(Collected data entries)
++++++
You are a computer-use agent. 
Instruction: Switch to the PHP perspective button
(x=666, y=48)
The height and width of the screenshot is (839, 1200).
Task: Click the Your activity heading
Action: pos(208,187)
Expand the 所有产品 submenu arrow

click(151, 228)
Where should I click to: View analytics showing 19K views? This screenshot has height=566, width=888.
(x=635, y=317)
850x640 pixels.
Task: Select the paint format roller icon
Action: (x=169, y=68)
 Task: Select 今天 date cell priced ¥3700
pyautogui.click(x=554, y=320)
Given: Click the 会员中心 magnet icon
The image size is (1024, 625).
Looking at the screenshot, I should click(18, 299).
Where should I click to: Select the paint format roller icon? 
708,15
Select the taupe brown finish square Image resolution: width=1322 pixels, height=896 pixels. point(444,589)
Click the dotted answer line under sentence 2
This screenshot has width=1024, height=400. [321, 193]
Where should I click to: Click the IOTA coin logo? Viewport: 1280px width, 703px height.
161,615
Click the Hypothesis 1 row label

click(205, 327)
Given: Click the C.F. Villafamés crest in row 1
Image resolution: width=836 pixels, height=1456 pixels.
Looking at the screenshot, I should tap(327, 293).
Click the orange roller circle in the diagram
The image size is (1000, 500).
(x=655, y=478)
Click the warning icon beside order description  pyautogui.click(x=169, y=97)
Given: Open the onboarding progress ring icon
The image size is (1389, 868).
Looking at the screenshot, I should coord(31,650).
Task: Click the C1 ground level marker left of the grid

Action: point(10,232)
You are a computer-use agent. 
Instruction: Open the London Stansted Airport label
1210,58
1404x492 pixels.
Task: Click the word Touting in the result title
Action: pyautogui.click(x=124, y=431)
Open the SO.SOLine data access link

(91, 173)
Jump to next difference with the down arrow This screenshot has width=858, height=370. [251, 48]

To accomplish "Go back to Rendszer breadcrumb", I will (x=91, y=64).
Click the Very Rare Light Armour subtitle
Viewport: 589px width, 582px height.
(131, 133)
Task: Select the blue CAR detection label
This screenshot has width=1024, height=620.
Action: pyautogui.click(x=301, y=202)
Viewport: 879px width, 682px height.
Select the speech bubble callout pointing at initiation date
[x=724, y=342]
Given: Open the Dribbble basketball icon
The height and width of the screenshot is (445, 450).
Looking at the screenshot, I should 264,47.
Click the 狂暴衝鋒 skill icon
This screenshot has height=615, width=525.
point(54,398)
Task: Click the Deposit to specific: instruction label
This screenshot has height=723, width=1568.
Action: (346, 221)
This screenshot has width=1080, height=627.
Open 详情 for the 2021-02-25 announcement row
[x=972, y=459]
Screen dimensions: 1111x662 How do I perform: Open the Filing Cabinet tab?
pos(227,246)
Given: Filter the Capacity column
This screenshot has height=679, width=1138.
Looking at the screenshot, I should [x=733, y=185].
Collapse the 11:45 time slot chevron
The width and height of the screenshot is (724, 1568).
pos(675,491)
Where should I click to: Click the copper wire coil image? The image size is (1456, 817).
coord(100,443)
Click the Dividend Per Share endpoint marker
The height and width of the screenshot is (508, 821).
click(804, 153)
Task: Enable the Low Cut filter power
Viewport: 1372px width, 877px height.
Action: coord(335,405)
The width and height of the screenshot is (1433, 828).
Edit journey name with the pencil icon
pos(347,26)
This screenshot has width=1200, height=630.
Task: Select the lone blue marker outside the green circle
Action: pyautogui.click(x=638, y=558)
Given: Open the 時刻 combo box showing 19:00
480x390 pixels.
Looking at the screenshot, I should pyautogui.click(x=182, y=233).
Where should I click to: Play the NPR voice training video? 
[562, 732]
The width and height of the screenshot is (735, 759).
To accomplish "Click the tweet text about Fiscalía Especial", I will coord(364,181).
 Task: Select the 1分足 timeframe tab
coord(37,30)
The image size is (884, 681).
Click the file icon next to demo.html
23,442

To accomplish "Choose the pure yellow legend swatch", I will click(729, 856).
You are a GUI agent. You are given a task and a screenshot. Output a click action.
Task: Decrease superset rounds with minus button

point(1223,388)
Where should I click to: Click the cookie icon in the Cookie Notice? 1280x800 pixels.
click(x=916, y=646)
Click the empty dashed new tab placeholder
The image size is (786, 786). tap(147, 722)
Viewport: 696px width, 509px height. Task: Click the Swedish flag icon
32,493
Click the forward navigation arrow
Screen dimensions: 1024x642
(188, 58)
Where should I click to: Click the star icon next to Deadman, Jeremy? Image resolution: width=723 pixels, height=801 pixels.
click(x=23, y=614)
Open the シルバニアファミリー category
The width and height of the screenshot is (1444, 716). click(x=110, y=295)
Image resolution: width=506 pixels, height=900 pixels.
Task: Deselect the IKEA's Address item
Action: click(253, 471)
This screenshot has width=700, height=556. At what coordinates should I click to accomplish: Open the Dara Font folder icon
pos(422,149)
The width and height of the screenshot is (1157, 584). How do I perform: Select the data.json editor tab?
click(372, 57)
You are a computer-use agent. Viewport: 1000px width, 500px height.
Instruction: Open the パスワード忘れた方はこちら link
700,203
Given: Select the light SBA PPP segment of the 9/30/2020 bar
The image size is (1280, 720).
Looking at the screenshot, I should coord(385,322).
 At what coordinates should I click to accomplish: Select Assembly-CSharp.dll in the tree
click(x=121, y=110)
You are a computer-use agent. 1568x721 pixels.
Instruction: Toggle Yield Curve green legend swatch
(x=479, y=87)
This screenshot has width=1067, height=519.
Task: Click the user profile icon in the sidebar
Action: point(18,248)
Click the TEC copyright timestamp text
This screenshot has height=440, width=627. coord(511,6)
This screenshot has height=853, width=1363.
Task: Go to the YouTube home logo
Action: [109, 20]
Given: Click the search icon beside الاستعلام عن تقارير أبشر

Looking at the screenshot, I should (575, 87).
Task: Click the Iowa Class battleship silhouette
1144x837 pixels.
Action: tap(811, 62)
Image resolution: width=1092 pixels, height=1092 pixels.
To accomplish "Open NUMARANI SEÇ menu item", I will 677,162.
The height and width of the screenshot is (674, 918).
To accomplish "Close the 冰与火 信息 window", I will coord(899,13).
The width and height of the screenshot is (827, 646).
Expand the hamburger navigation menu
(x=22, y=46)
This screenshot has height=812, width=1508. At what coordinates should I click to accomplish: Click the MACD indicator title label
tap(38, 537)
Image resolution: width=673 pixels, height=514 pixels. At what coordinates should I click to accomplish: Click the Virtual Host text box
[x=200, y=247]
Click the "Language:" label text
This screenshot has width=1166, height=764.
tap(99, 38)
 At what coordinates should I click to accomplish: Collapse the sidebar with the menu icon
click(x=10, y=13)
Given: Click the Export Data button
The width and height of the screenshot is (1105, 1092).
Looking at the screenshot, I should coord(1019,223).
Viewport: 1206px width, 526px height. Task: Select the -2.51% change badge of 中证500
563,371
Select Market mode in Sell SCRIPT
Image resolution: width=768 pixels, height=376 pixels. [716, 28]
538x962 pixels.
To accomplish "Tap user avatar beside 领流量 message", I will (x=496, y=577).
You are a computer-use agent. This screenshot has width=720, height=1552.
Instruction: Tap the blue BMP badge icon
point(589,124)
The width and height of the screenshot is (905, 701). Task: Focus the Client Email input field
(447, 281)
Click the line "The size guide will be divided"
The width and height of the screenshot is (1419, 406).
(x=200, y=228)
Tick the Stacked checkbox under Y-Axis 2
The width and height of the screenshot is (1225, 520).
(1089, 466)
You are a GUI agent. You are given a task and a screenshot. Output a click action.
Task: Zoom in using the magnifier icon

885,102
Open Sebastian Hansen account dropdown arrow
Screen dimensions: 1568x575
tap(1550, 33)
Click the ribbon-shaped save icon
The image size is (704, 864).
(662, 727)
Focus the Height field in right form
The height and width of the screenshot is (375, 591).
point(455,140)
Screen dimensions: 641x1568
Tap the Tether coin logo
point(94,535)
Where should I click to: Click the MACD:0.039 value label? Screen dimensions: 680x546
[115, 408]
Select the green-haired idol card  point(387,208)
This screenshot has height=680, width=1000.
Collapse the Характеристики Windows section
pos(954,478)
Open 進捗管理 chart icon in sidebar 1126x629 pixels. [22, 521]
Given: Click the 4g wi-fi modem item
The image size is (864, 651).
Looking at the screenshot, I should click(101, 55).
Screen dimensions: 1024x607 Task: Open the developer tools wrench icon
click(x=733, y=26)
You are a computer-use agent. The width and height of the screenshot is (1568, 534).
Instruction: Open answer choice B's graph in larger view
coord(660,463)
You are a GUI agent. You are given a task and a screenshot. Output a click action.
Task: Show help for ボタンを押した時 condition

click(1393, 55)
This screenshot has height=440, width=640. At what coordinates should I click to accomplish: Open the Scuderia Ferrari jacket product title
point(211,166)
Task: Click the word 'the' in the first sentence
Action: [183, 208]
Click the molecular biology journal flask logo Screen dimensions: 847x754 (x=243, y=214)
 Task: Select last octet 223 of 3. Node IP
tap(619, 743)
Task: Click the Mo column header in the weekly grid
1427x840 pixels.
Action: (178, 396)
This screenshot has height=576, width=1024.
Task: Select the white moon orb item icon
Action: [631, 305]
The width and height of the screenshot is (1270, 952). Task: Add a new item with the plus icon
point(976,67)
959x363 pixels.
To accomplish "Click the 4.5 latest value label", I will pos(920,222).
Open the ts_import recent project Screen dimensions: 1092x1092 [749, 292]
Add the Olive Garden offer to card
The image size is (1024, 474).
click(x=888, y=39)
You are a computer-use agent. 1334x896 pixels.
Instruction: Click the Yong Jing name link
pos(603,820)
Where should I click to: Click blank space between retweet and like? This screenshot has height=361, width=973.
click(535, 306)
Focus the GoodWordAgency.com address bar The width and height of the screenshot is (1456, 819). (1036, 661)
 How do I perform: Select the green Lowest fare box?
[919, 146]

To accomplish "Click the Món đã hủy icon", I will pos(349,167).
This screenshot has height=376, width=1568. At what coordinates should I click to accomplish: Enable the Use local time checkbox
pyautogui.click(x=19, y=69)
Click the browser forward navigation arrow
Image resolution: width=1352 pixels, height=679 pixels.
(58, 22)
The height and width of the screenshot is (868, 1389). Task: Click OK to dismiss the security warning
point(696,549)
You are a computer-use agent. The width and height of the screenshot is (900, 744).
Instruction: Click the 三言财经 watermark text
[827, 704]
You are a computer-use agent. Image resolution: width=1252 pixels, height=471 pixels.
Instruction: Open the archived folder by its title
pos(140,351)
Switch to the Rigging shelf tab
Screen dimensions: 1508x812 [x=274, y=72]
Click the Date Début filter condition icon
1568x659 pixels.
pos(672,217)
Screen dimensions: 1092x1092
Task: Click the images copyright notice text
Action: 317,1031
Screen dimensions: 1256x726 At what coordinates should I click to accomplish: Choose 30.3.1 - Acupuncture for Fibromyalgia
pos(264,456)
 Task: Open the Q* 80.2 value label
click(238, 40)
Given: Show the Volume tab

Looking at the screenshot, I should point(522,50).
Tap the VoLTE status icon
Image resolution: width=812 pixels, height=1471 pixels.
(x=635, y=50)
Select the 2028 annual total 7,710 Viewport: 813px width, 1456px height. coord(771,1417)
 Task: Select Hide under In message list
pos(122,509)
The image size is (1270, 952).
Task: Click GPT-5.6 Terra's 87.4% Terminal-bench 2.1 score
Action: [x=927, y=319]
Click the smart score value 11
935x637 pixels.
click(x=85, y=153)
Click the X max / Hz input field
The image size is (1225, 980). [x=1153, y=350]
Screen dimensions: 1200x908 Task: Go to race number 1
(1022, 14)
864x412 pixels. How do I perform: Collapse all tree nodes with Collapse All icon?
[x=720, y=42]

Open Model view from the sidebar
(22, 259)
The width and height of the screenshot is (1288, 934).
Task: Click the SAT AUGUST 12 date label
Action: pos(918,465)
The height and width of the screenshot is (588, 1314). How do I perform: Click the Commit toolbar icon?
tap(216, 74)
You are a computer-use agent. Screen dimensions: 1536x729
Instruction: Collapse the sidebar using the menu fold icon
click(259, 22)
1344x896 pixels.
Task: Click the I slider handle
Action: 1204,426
++++++
EXERCISE BRIEF:
Beginning at the line above that contains "You are a computer-use agent. 1568x721", return each line exactly through the line that contains "Image resolution: width=1092", and no others.

PROBLEM SOLUTION:
You are a computer-use agent. 1568x721 pixels.
Instruction: Toggle Yield Curve green legend swatch
(x=479, y=87)
This screenshot has width=1067, height=519.
Task: Click the user profile icon in the sidebar
Action: point(18,248)
Click the TEC copyright timestamp text
This screenshot has height=440, width=627. coord(511,6)
This screenshot has height=853, width=1363.
Task: Go to the YouTube home logo
Action: [109, 20]
Given: Click the search icon beside الاستعلام عن تقارير أبشر

Looking at the screenshot, I should (575, 87).
Task: Click the Iowa Class battleship silhouette
1144x837 pixels.
Action: tap(811, 62)
Image resolution: width=1092 pixels, height=1092 pixels.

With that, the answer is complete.